__Sezione del documento__
+-------+
Da Einaudi
il libro intervista con Andrea Segre’, esperto di fama internazionale al cui
nome si lega l’“invenzione” del last minute market, entrato nel lessico come
sinonimo di recupero del cibo sprecato, e del parco agroalimentare italiano
noto come F.I.CO (Fabbrica Italiana Contadina).
Il giornalista Simone Arminio lo ha
affiancato nell’appassionante viaggio alla scoperta del cibo che “nutre” il pianeta:
nei laboratori e fra le aule dell’universita’, fra agricoltori e supposti
contadini, nelle industrie alimentari e nei supermercati, fino ai mercatini,
nelle nostre cucine, nei ristoranti e mense, e seduti in poltrona a guardare
gli spadellatori televisivi …insomma, un viaggio in tutti i posti dove c’è
cibo.
Ma quale cibo? Quello “medio”, collocato fra
due estremi: il cibo basso, spazzatura, e il cibo alto, per pochi eletti.
Mangiando “medio”, che vuol dire anche mediterraneo, si rivoluziona il nostro
stile di vita, il consumatore diventa fruitore, lo spreco un’opportunita’ di
relazione, il carrello una scelta responsabile.
Si scopre la sostenibilita’ della “media andatura”, ne’ troppo fast ne’
troppo slow: un cibo vero, giusto, sano, sufficiente, un diritto per
tutti.
La strada per nutrire un pianeta che e’ allo
stesso tempo troppo affamato e troppo sazio.
BOLOGNA, 10 marzo 2015 – E’ in libreria da martedì 10 marzo “L’oro
nel piatto” (Einaudi 2015, Passaggi, 194 pagine € 18), il nuovo saggio
dell’agroeconomista Andrea Segrè, firmato con il giornalista Simone
Arminio in un articolato viaggio-intervista alla ricerca del valore e
dei valori del cibo, per un nuovo equilibrio fra uomo, natura ed economia.
+-------+
__Elenco delle voci__

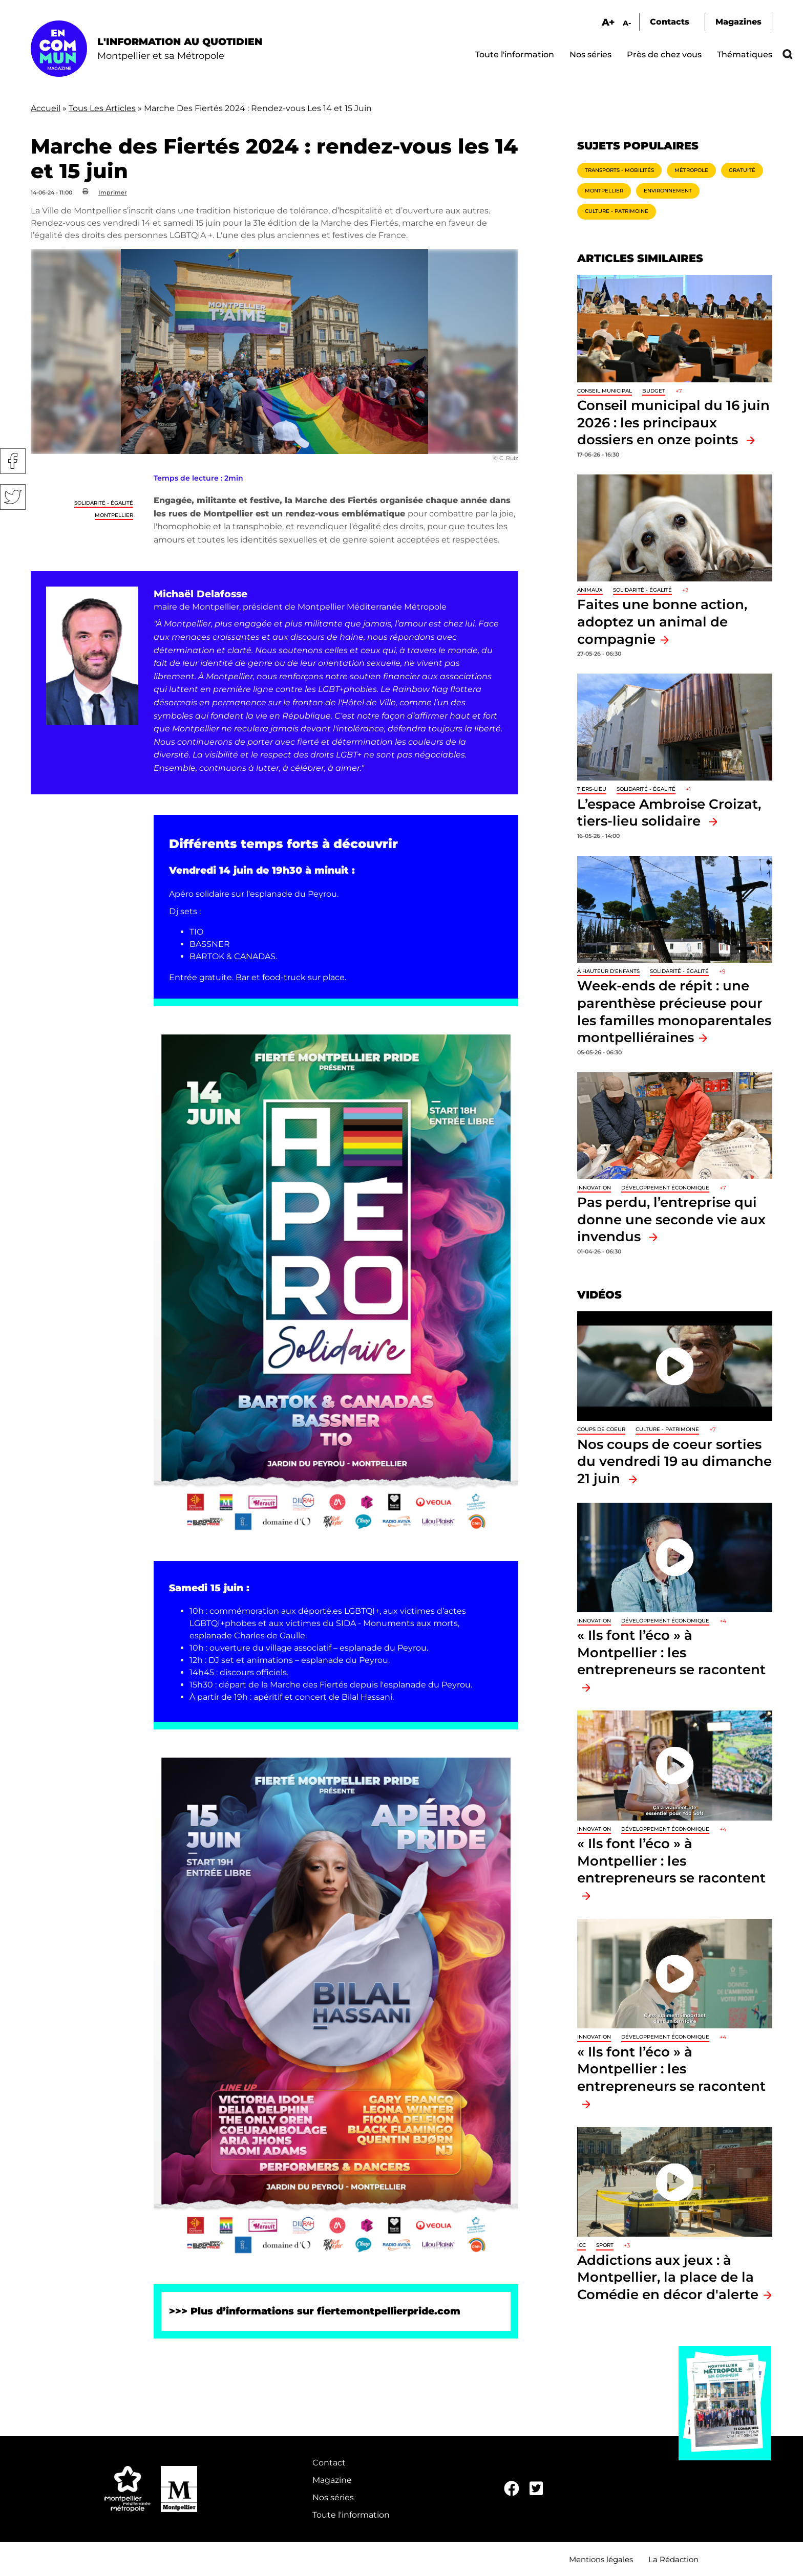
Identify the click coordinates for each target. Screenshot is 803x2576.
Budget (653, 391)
+-------+
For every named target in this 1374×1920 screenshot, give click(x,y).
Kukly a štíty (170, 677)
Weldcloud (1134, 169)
+-------+
__Consegna 1__
Stabilisca se ciascuna delle seguenti affermazioni concorda con il testo sul libro “L’oro nel piatto”. Risponda sì o no e citi alla lettera le parole decisive del testo. (a) Il volume è edito da Einaudi e conta 194 pagine. (b) Simone Arminio è un agroeconomista. (c) Il cibo “medio” è quello riservato a pochi eletti.
__Consegna 2__
Nel testo sul libro “L’oro nel piatto”, quali aggettivi definiscono il cibo subito dopo le parole “ne’ troppo fast ne’ troppo slow”? Li elenchi tutti.
__Consegna 3__
Prosegua il testo sul libro “L’oro nel piatto” a partire dalla sua ultima frase.

__Risposta 1__
(a) Sì: “(Einaudi 2015, Passaggi, 194 pagine € 18)”.
(b) No: “Il giornalista Simone Arminio”.
(c) No: “Quello “medio”, collocato fra due estremi: il cibo basso, spazzatura, e il cibo alto, per pochi eletti”.

__Risposta 2__
vero, giusto, sano, sufficiente

__Risposta 3__
«Il
cibo – spiega Andrea Segrè - ha un grande valore e
rappresenta molti valori. E’ l’oro che, senza saperlo, possiamo mettere nel
nostro piatto. Oppure no. Perché il cibo ha il valore che sappiamo dargli, è
una questione culturale. Mangiare soddisfa un bisogno primario, non un
desiderio. Per questo il cibo dev'essere considerato un diritto, per tutti. E'
questa la vera sfida sul cibo, e il suo valore».
Restituire valore al cibo, d’altra parte, è
il leitmotiv dell’impegno ultraventennale dell’autore. Andrea Segrè, fondatore
e presidente di Last Minute Market, ha insegnato concretamente, all’Italia e
all’Europa, come si può prevenire lo spreco alimentare o comunque alimentare
circoli virtuosi di recupero, nei quali – come nella
migliore delle economie win win – vincono davvero tutti: chi è costretto a
smaltire, e può farlo senza il costo del rifiuto, chi ha bisogno di acquisire
cibo perché a basso potere d’acquisto, e persino l’ambiente, perché questo
incrocio avviene di regola a chilometro zero.
Oggi la ricerca di Andrea Segrè punta verso
l’educazione alimentare, «che è l’educazione civica del
nostro tempo e del futuro», e verso la ricerca del “cibo medio”,
quello che oggi rappresenta l’unica speranza per sfamare dignitosamente il
mondo.
«Medio, nel senso di non troppo alto e non troppo basso in termini di
qualità e di quantità – chiosa Segrè – Il cibo che sta in mezzo ai due
estremi piú noti fra i consumatori che mangiano troppo poco, gli affamati,
oppure troppo, gli obesi».
E’ questo, dunque, il vero “oro
nel piatto”: il cibo medio come concreta chance di presente e di futuro.
Secondo l’ultimo rapporto curato dall’Osservatorio Waste
Watcher di Last Minute Market / SWG lo spreco alimentare domestico – il
cibo ancora buono che finisce direttamente nei rifiuti - vale oltre 8
miliardi di euro, circa mezzo punto di PIL.
Mentre l’ISTAT - osserva Andrea Segrè - conta ormai più di 10
milioni di italiani che vivono e si alimentano in condizioni di povertà.
Dunque, il valore degli alimenti sprecati sarebbero pari a 800 euro a testa, se
la matematica non fosse un’opinione e il cibo si potesse effettivamente
recuperare. Per invertire concretamente la rotta, la via di uscita è ridare,
letteralmente, valore al cibo.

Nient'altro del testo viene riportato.